As jornadas seguidas foram-lhe adversas primeiro porque cruzou com o anfitrião, que também tinha um futebol muito competitivo, e com 50 mil adeptos a apoiarem. Depois, na última ronda, um momento de desconcentração nos primeiros minutos do encontro com o Mali (que precisava de golos) decidiu a sua história no CAN2010.
Nesta derradeira partida jogada no estádio do Chiazi em Cabinda, enquanto Angola e Argélia actuavam no 11 de Novembro, com as quatro selecções ainda com possibilidades, os malawis sofreram o primeiro golo antes do primeiro minuto e o segundo aos três.

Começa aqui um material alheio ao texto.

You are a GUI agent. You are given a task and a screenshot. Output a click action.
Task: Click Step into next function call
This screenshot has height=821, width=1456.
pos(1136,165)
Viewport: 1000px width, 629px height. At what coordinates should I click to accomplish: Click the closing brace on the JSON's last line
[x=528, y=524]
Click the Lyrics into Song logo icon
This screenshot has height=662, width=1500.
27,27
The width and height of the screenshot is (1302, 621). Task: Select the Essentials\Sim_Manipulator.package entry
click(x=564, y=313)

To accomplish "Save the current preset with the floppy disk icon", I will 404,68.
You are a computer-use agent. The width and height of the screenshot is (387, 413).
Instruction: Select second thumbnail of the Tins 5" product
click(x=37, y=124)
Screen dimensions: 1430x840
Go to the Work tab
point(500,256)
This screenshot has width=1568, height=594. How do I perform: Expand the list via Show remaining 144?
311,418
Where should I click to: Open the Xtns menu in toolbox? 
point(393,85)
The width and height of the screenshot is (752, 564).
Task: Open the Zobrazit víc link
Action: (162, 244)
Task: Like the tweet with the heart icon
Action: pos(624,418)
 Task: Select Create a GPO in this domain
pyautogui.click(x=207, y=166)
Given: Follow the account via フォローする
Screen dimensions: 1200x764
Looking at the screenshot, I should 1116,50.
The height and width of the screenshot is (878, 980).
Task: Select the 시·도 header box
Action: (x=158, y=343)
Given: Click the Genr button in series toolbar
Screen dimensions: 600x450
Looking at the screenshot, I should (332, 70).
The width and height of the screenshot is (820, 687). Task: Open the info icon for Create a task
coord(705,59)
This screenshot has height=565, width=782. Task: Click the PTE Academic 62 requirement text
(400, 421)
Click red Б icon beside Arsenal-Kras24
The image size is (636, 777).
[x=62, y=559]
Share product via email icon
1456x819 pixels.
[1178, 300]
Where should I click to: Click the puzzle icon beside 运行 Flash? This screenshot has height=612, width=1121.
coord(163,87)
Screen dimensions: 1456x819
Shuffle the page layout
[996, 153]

Isso ditou o desfecho (1-3) do jogo e a eliminação. Mas nesta segunda presença a este nível, depois de ter estado em 1984, onde conseguiu apenas um ponto de empate com a Nigéria, o Malawi também deixou um recado sério e sobretudo angariou simpatias de todos os quadrantes devido ao seu futebol.
Por fim, o país que mais se sentiria em casa - Moçambique -, pelas afinidades geográficas e sobretudo linguísticas. Os "Mambas" conseguiram a sua quarta presença em fases finais graças a uma prestação excepcional num grupo onde estiveram também Tunísia e Nigéria. A motivação era tal para jogar o primeiro CAN lusófono e conseguiram-no.
Porém, um azar, contingência de quem está em campo, acabou por fazer dois auto-golos que afectaram sobremaneira a sua prestação. A primeira partida foi com o adversário mais acessível, mas aos 20 minutos já perdia com o Benin por 0-2, com um auto-golo.
Mesmo assim, a tenacidade dos Mambas levou-os a recuperarem de assim angariarem o seu primeiro e único ponto da prova (2-2).
Seguiram-se derrotas com Egipto (2-0) e mais um auto-golo, depois de ter resistido ao poderio dos Faraós nos primeiros 45 minutos. E na última jornada, foi incapaz de repetir frente a Nigéria a prestação da fase de apuramento e perdeu pela margem mais alargada do grupo (0-3).
No geral, a Região Austral esteve muito bem representada no CAN caseiro, e decerto constará nos blocos de nota dos experts para os próximos compromissos da CAF. Além de deixarem registos exibicionais de realce e dois quartos-de-final, as selecções desta parte do continente incluíram também dois jogadores seus (os angolanos Flávio e Mabiná) na selecção dos melhores jogadores da 27ª edição da taça de Africa das Nações disputada nas cidades de Luanda, Cabinda, Benguela e Lubango.